WORK REQUEST: Take each line of the material that includes "arrow" and copy it.

----- RECORDS FOR THIS EXERCISE -----

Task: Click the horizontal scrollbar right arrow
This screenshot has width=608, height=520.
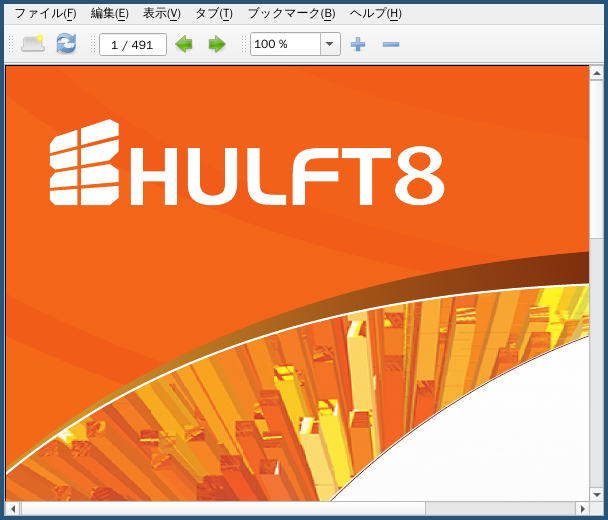Action: [x=582, y=508]
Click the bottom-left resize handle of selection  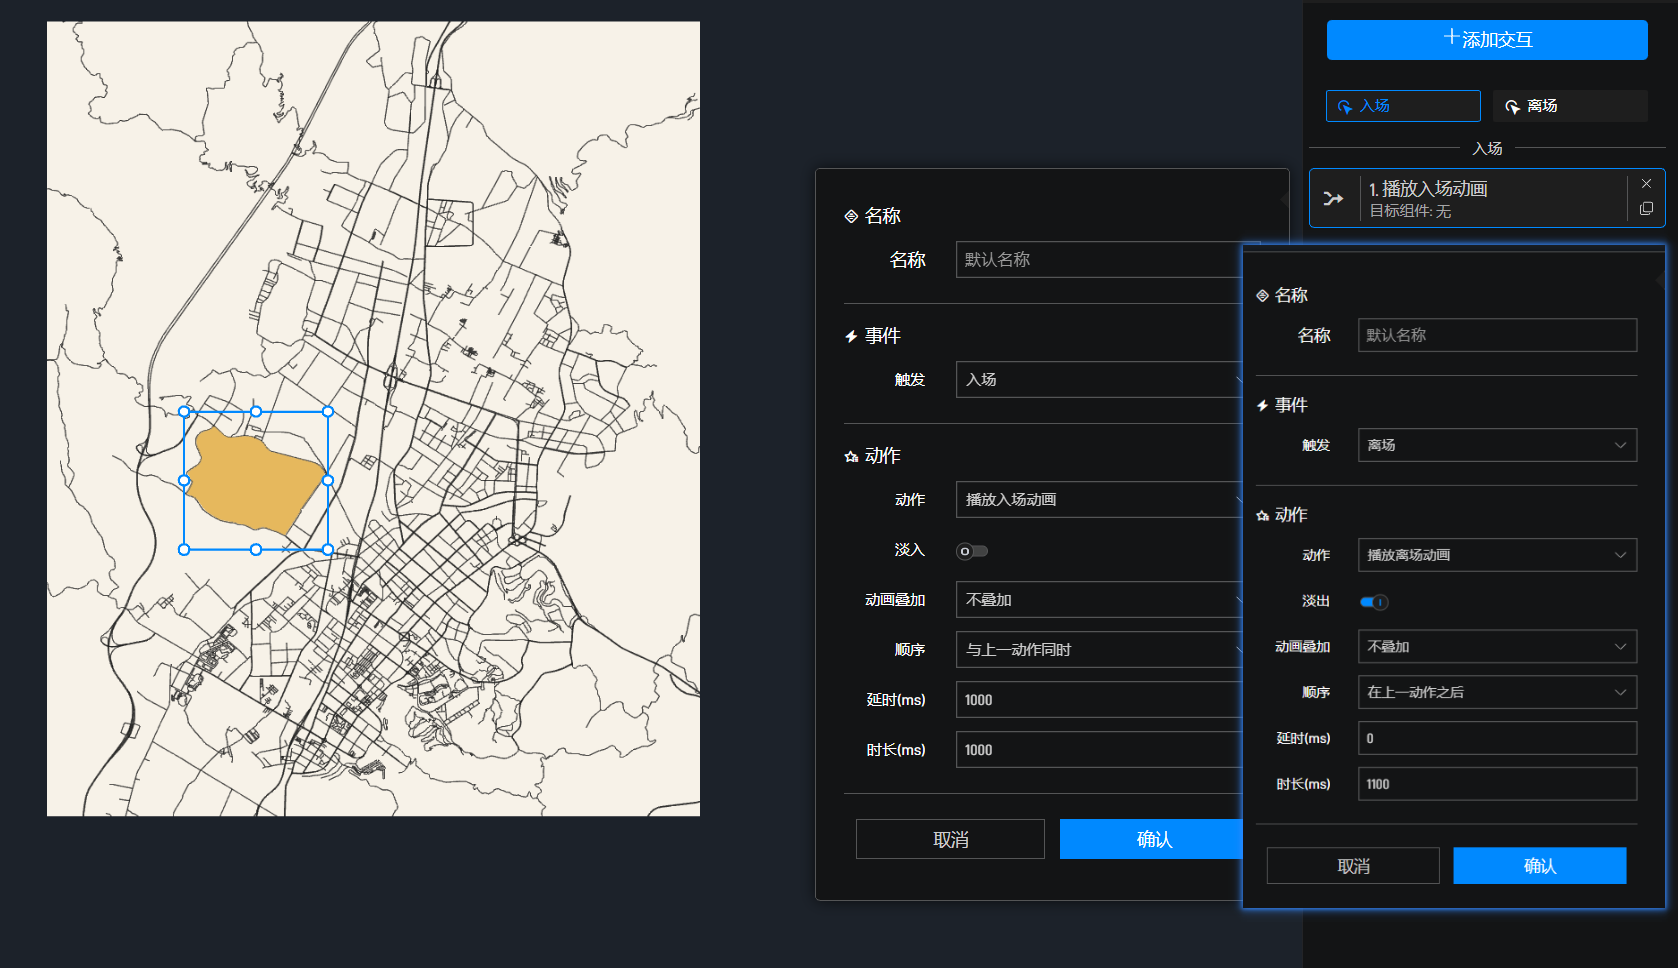click(184, 549)
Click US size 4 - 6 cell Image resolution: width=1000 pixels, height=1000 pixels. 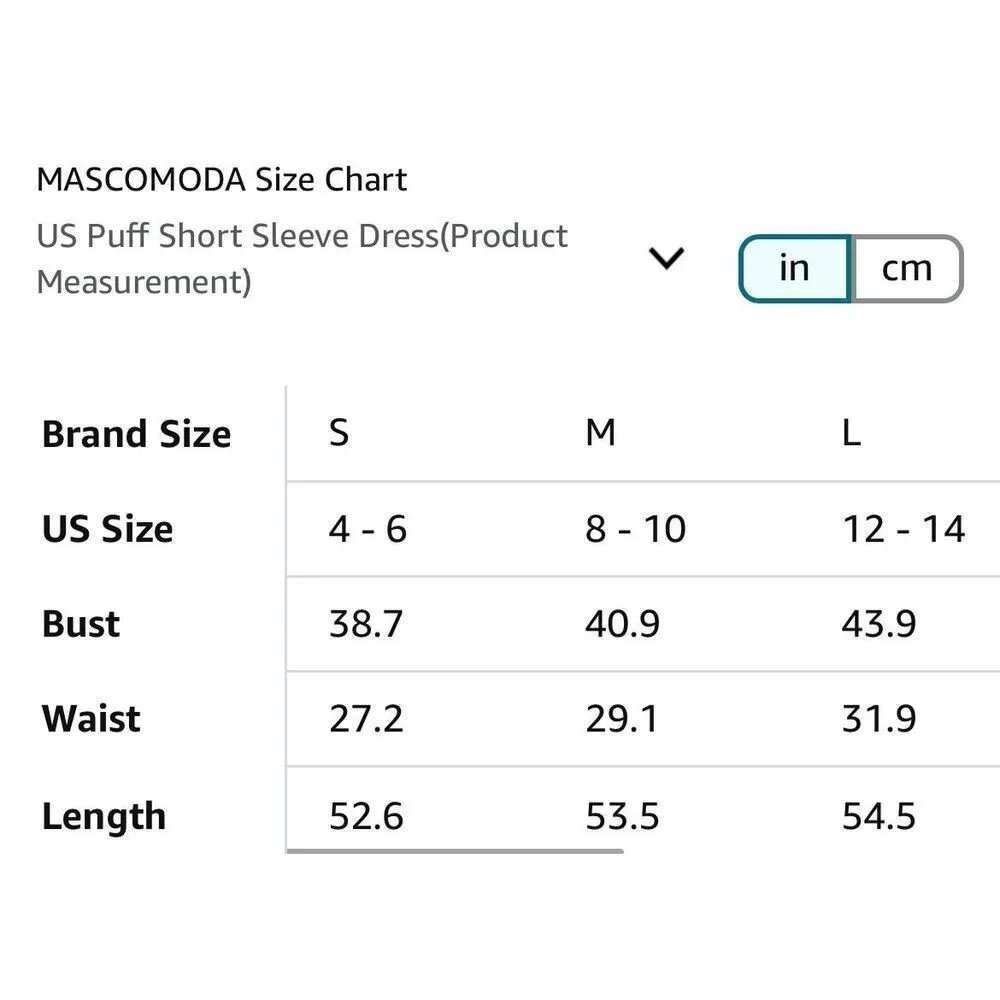click(x=368, y=529)
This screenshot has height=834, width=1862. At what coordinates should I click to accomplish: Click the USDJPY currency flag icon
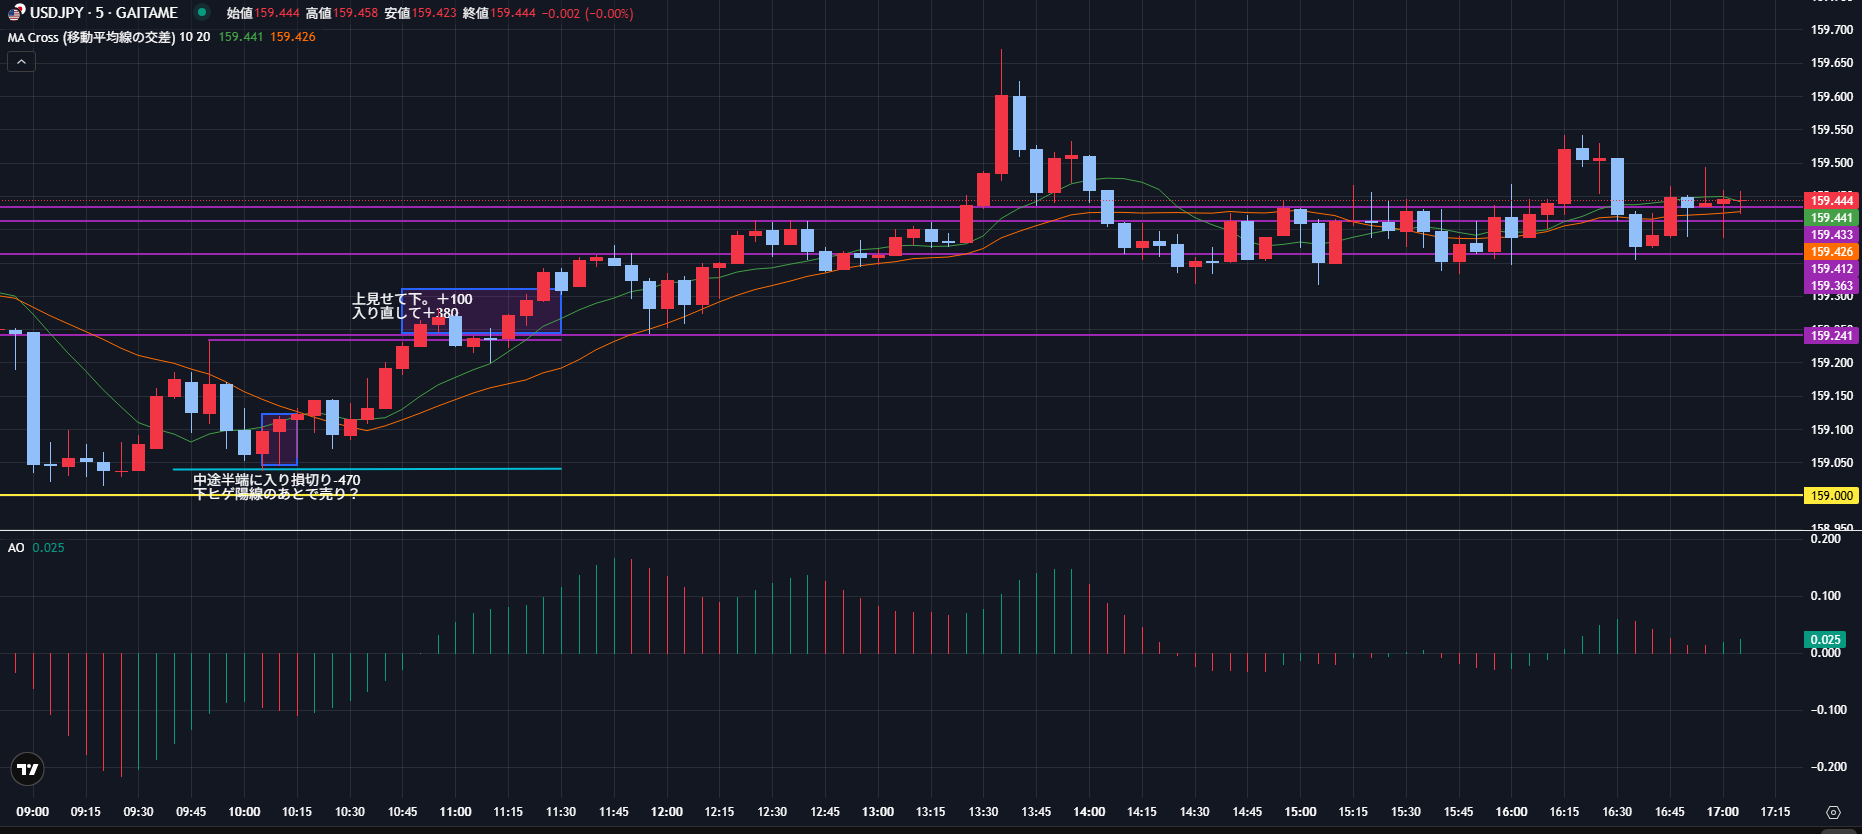coord(16,13)
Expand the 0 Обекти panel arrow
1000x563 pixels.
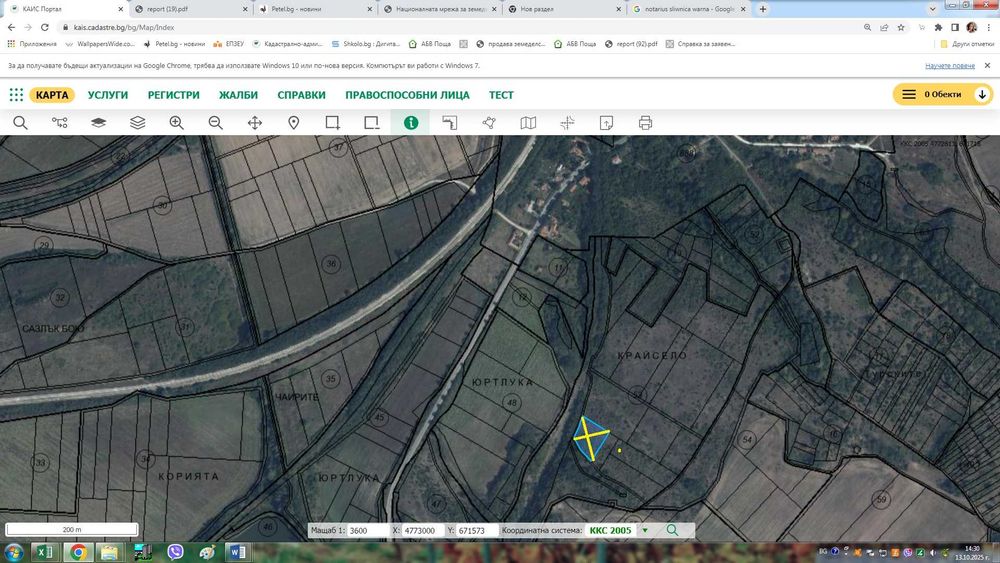pos(982,95)
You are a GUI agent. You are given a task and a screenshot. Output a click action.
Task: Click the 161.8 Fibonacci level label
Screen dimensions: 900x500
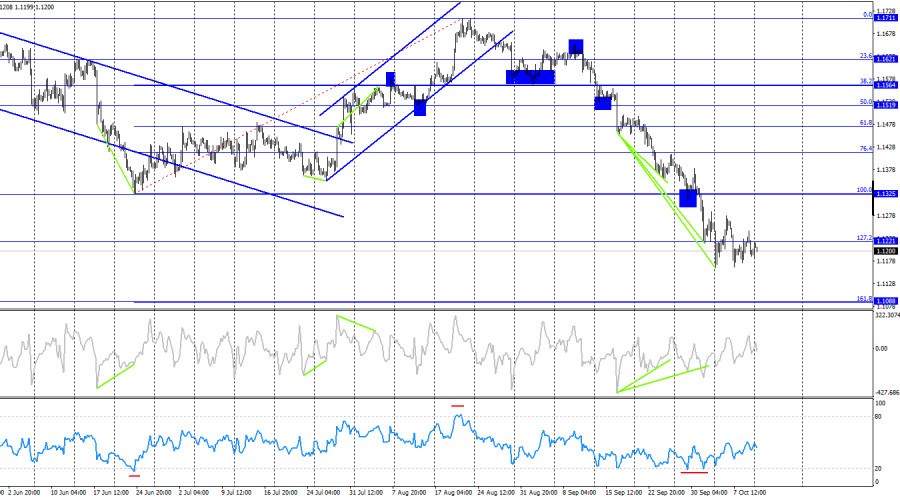[x=864, y=299]
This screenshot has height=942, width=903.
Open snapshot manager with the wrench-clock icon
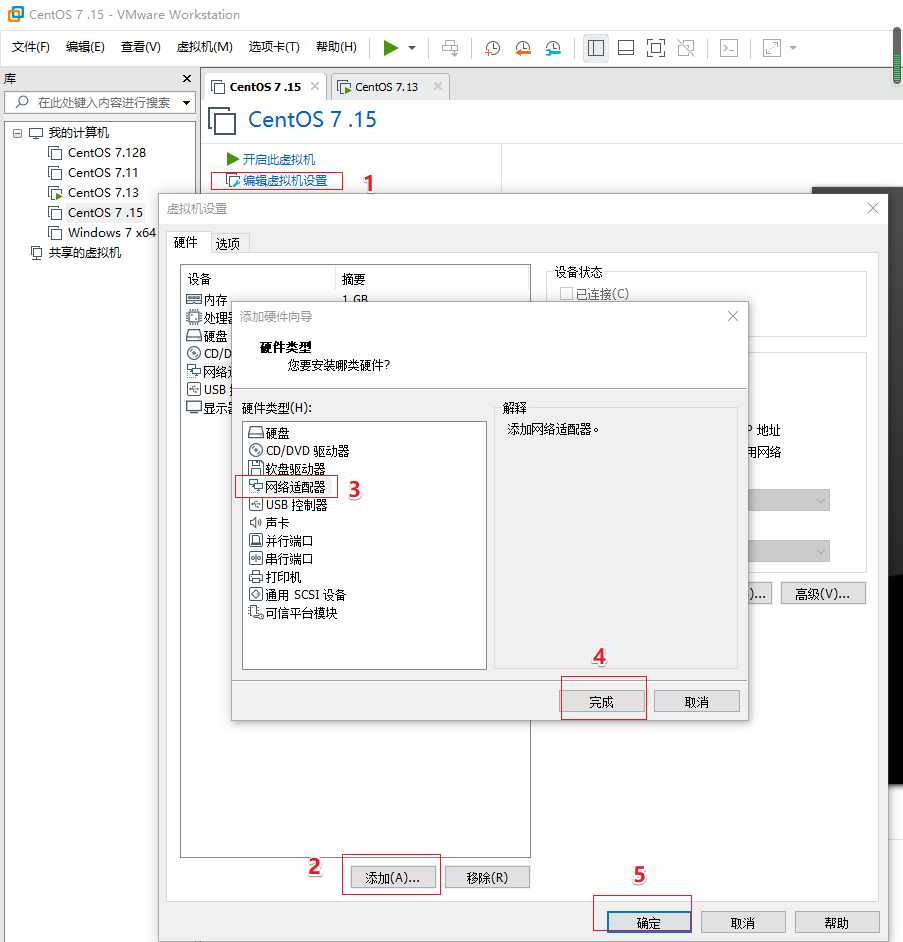pos(553,47)
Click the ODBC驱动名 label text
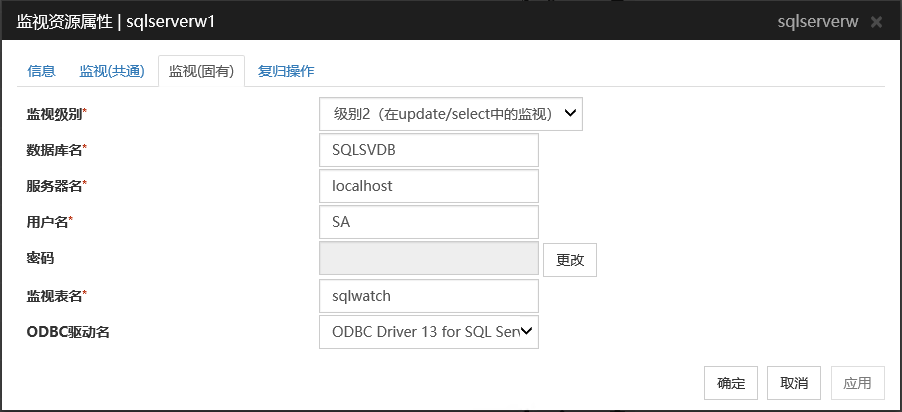The image size is (902, 412). (68, 331)
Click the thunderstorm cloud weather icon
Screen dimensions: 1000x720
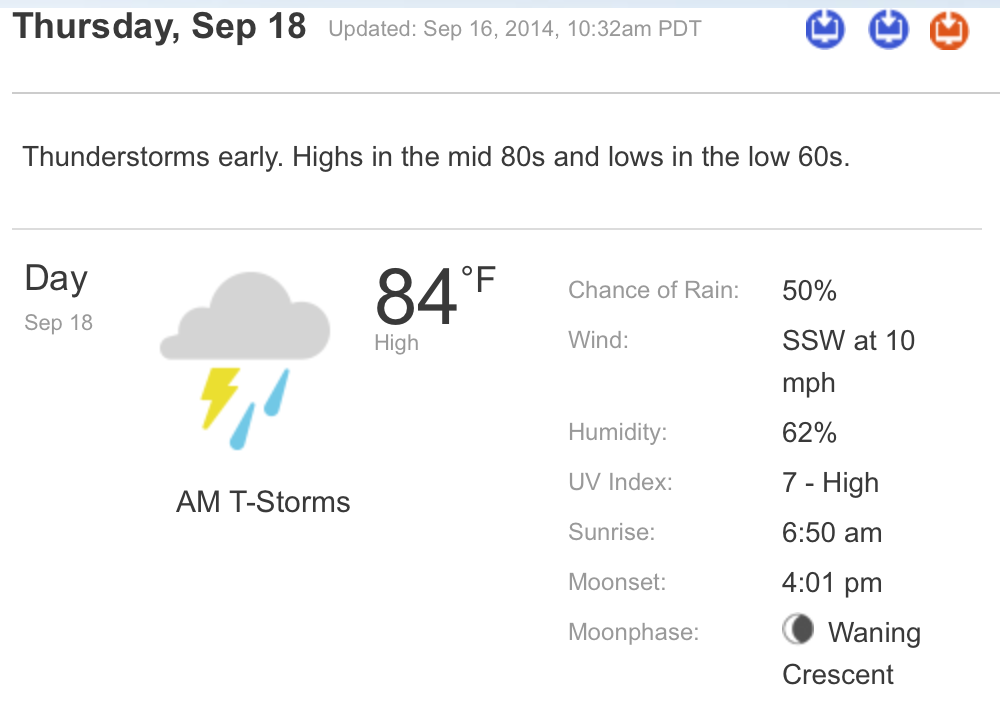(245, 360)
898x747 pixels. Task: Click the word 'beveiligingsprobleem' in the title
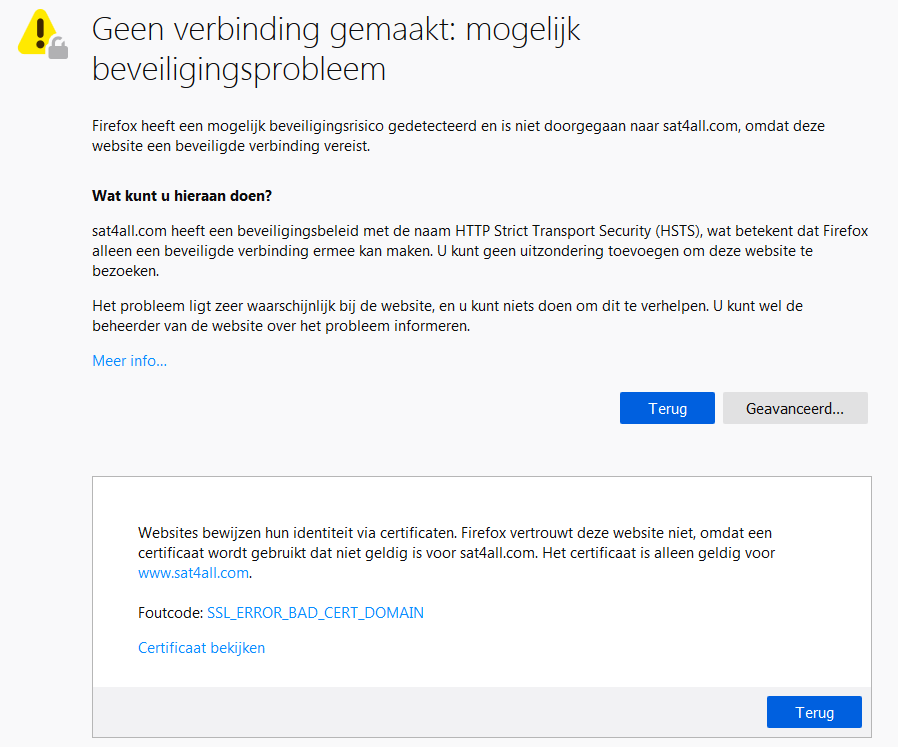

-----

TASK RESULT:
Task: Click the horizontal scrollbar right arrow
Expand the 0 Обекти panel arrow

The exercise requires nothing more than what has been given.